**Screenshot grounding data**
------------------------------------
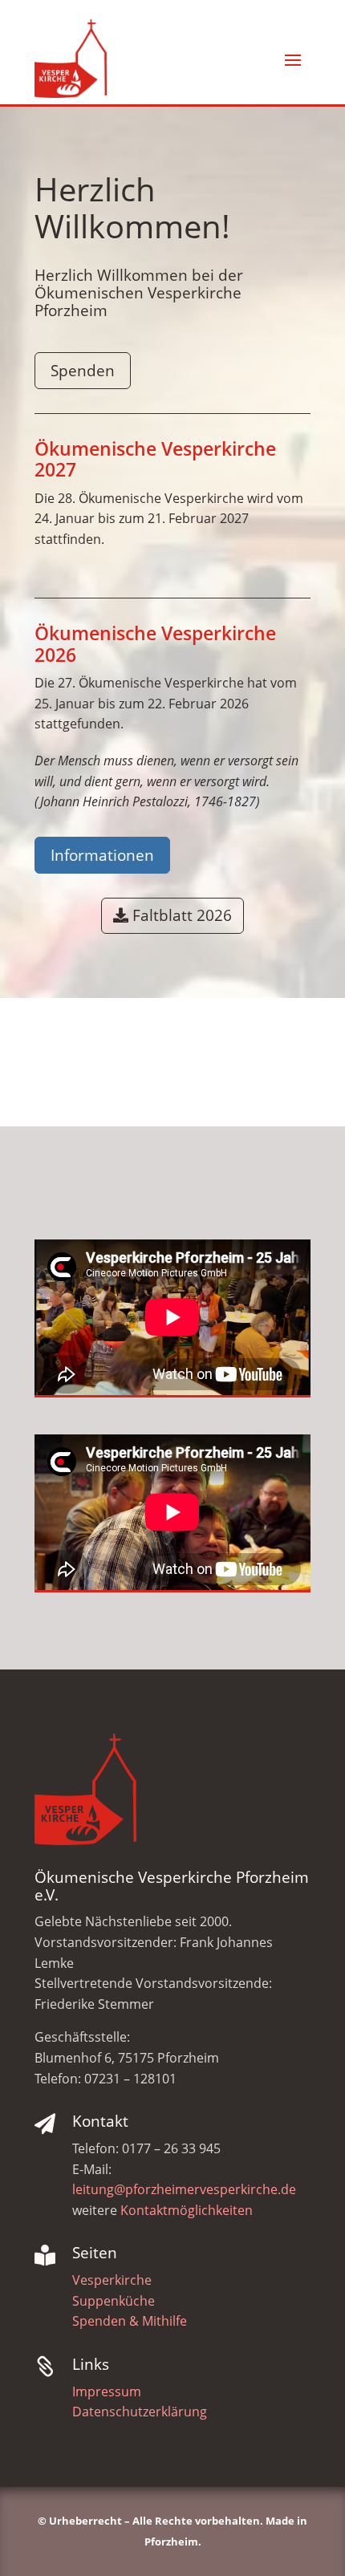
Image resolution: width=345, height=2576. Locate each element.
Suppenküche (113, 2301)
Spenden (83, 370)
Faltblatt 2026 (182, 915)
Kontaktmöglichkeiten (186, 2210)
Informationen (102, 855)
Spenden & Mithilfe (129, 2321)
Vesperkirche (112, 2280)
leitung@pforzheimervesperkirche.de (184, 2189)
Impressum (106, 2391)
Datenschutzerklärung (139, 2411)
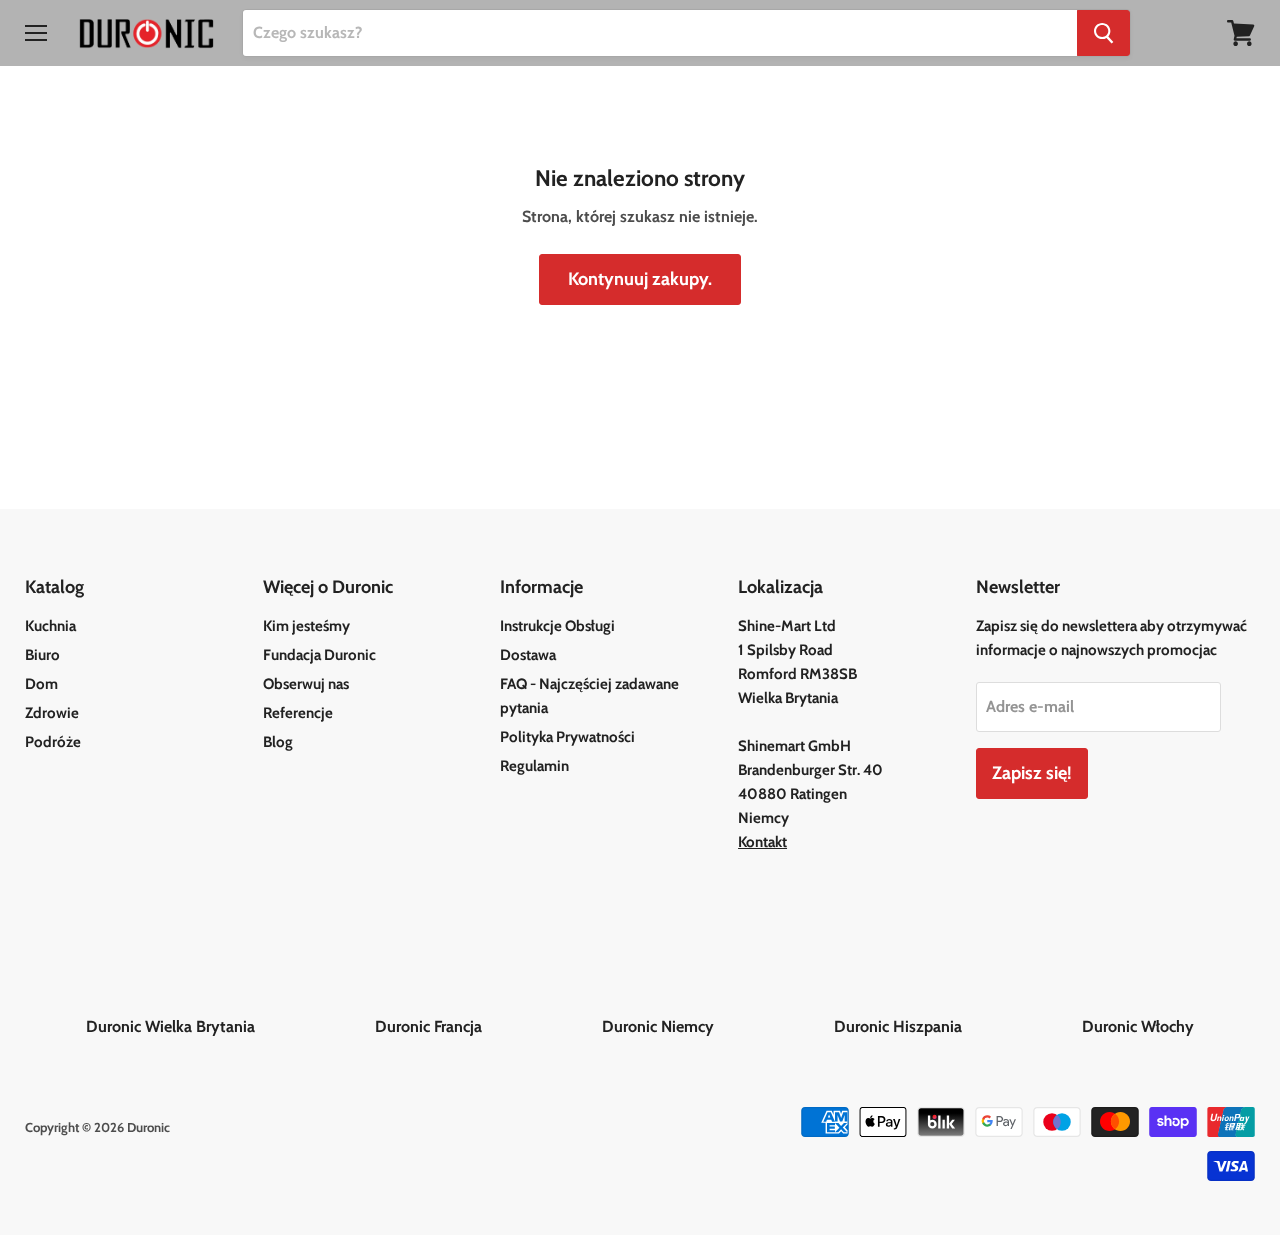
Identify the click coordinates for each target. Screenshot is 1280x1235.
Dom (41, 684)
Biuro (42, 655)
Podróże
------------------------------------
**About this exercise**
Please repeat the records above exactly, leaving every picture out.

**Response below**
Image resolution: width=345, height=2576. Locate each element.
Suppenküche (113, 2301)
Spenden (83, 370)
Faltblatt 2026 (182, 915)
Kontaktmöglichkeiten (186, 2210)
Informationen (102, 855)
Spenden & Mithilfe (129, 2321)
Vesperkirche (112, 2280)
leitung@pforzheimervesperkirche.de (184, 2189)
Impressum (106, 2391)
Datenschutzerklärung (139, 2411)
Identify the click coordinates for each target. Screenshot is 1280x1235.
Dom (41, 684)
Biuro (42, 655)
Podróże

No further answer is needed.